DATE: WEDNESDAY, July 26, 1995                   TAG: 9507260032
SECTION: VIRGINIA                    PAGE: C-4   EDITION: NEW RIVER VALLEY 
SOURCE: Associated Press
DATELINE: RICHMOND                                LENGTH: Medium


VA. VIOLATES EMPLOYEE HOURLY LIMIT

Because the number of full-time state employees is limited, agencies have hired temporary employees and, in some instances, violated a limit on the number of hours such employees can work annually, a state auditor said.

Walter J. Kucharski, state auditor of public accounts, on Monday told a House of Delegates budget committee that in some cases, the state would save money by hiring full-time workers with benefits instead of temporary help.

He recommended that the General Assembly consider revising the rule limiting temporary wage or contract workers to 1,500 hours per year. The 1,500-hour ceiling averages to just less than 29 hours a week for a year.

``It's not a new problem,'' Kucharski said, pointing out that his investigation covered about half the term of Democratic Gov. Douglas Wilder as well as the administration of Republican Gov. George Allen.

Many state agencies, which by law may employ only a specified level of full-time classified employees, supplement their work forces by hiring wage or contract employees.

In some cases, agencies have paid more for the temporary or contract work, he said, than the cost of an additional full-time employee who enjoys full benefits.
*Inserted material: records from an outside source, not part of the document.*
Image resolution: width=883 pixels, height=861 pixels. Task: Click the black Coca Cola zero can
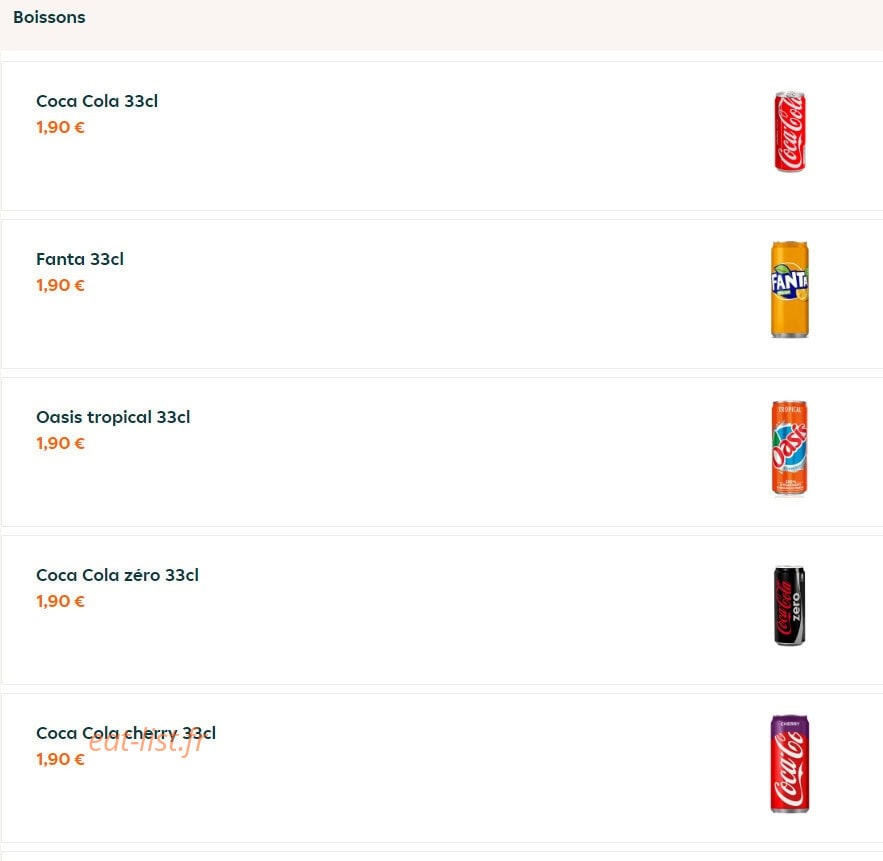[790, 605]
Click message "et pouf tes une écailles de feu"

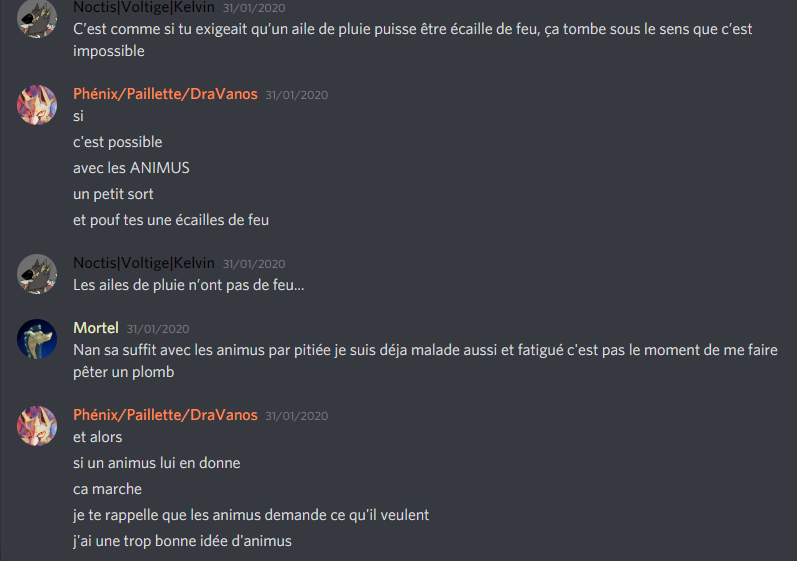pos(171,220)
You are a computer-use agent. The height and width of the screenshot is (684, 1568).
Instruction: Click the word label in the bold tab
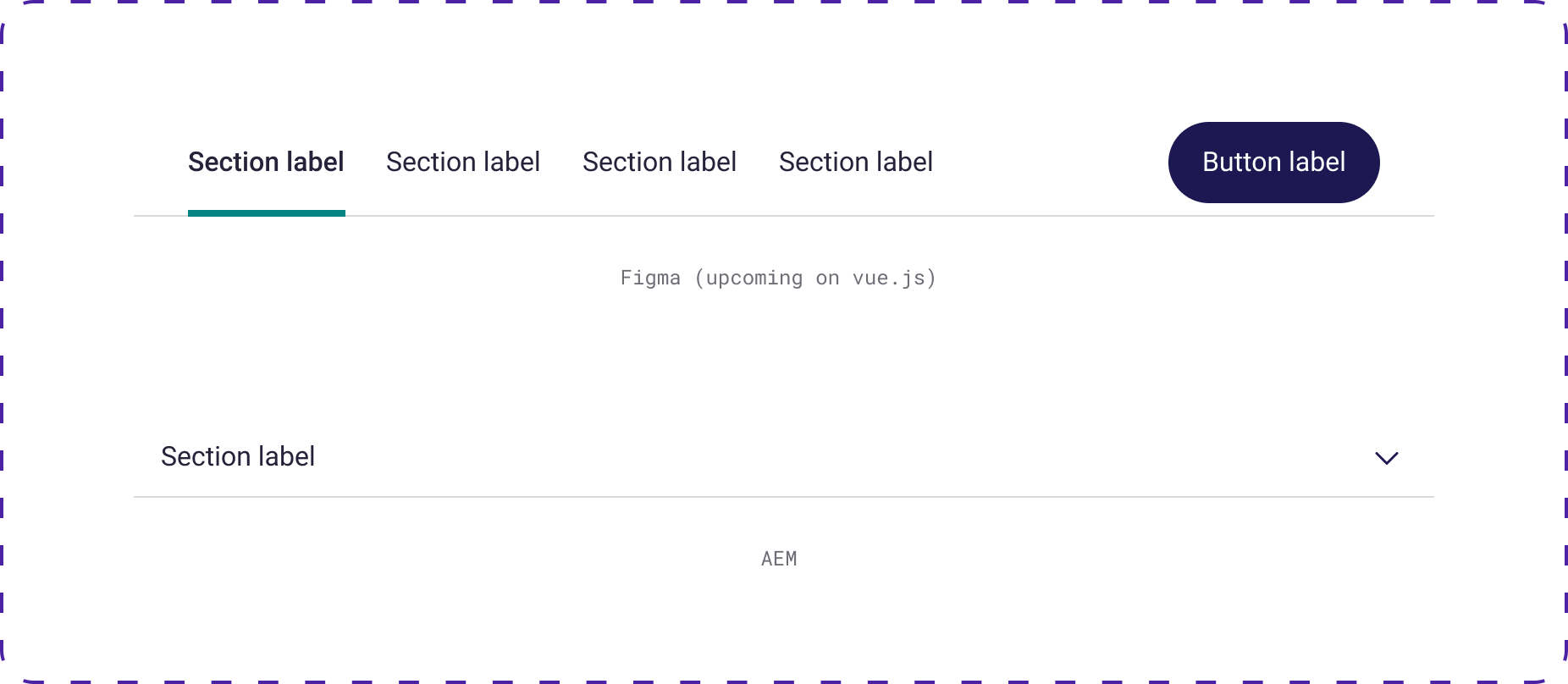point(314,162)
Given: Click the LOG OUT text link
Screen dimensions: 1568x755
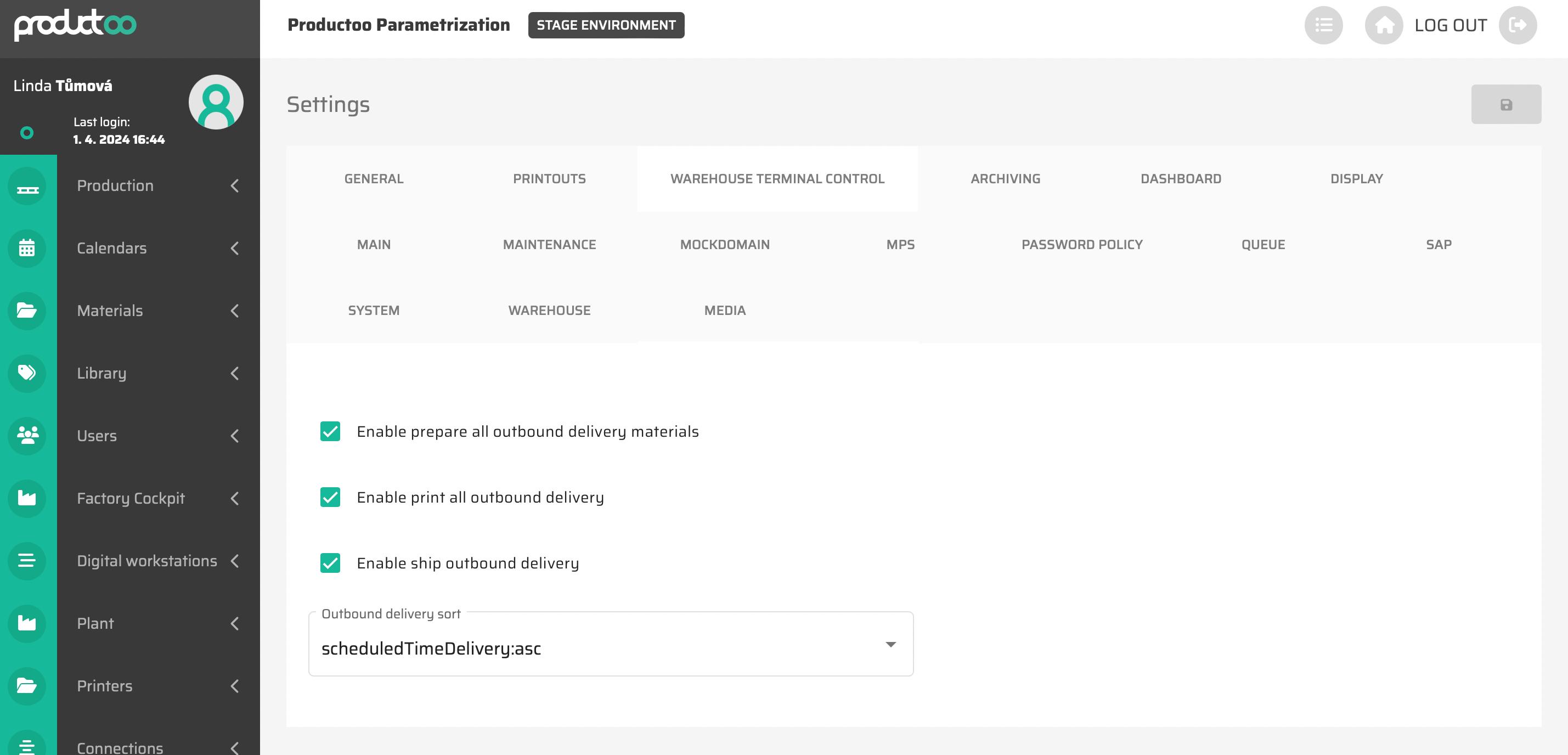Looking at the screenshot, I should pyautogui.click(x=1450, y=26).
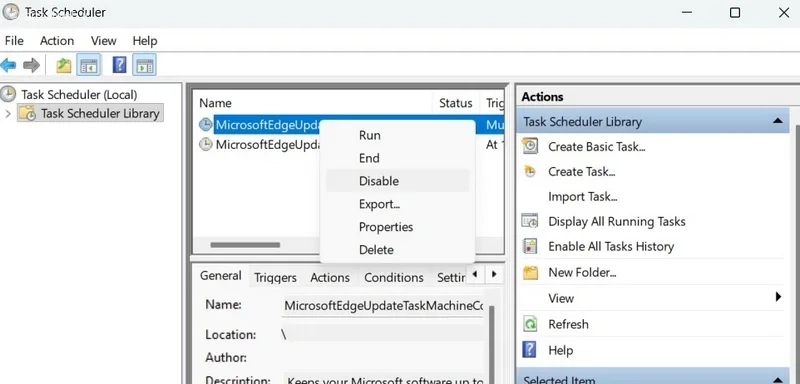Collapse the Task Scheduler Library actions section
Image resolution: width=800 pixels, height=384 pixels.
click(777, 121)
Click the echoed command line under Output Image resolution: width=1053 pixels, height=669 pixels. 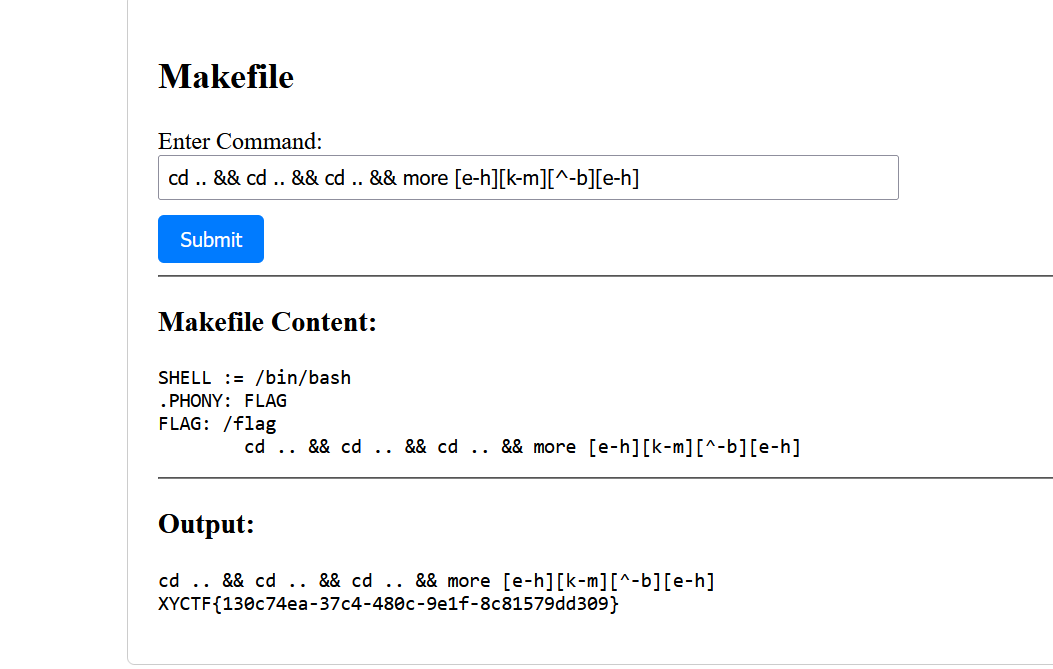tap(436, 581)
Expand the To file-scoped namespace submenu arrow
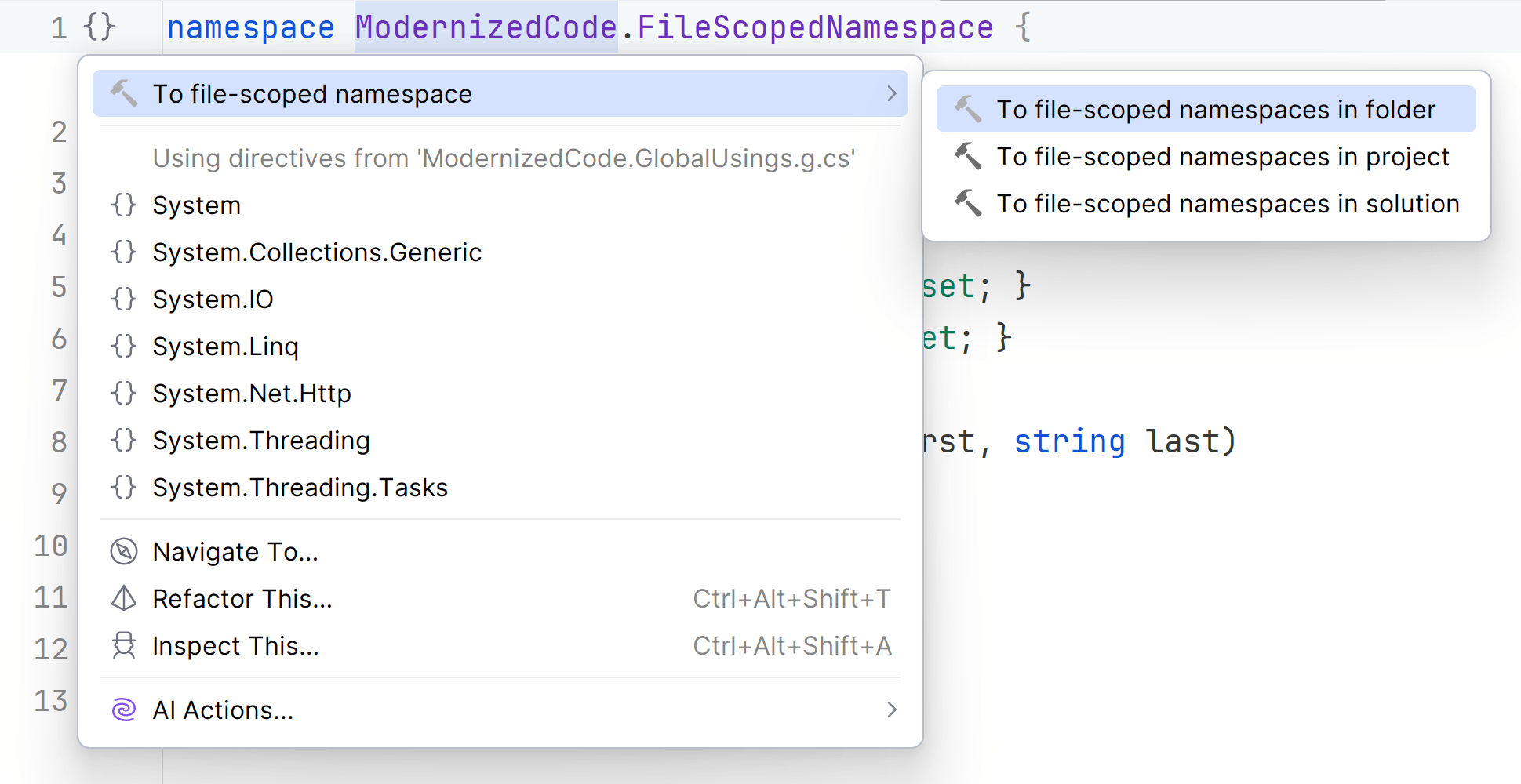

In fiscal 1994, state agencies paid almost 37,000 wage or part-time employees for an average of 452 hours worked. Most are seasonal employees, Kucharski said. For example, the Department of Taxation hires extra help to process returns

Some agencies refer ``wage employees nearing the [limit] to temporary employment firms, then rehire the same individuals through the employment firm,'' he said. ``After the employee's anniversary date, many are rehired by the agencies as wage employees.''

Two years ago, the Department of Personnel and Training expressed its disapproval of the practice, Kucharski said, but ``has not made further attempts to stop agencies from using this procedure.'

If the wage employees are terminated and replaced after reaching the 1,500-hour limit, ``agencies lose continuity and efficiency,'' he said.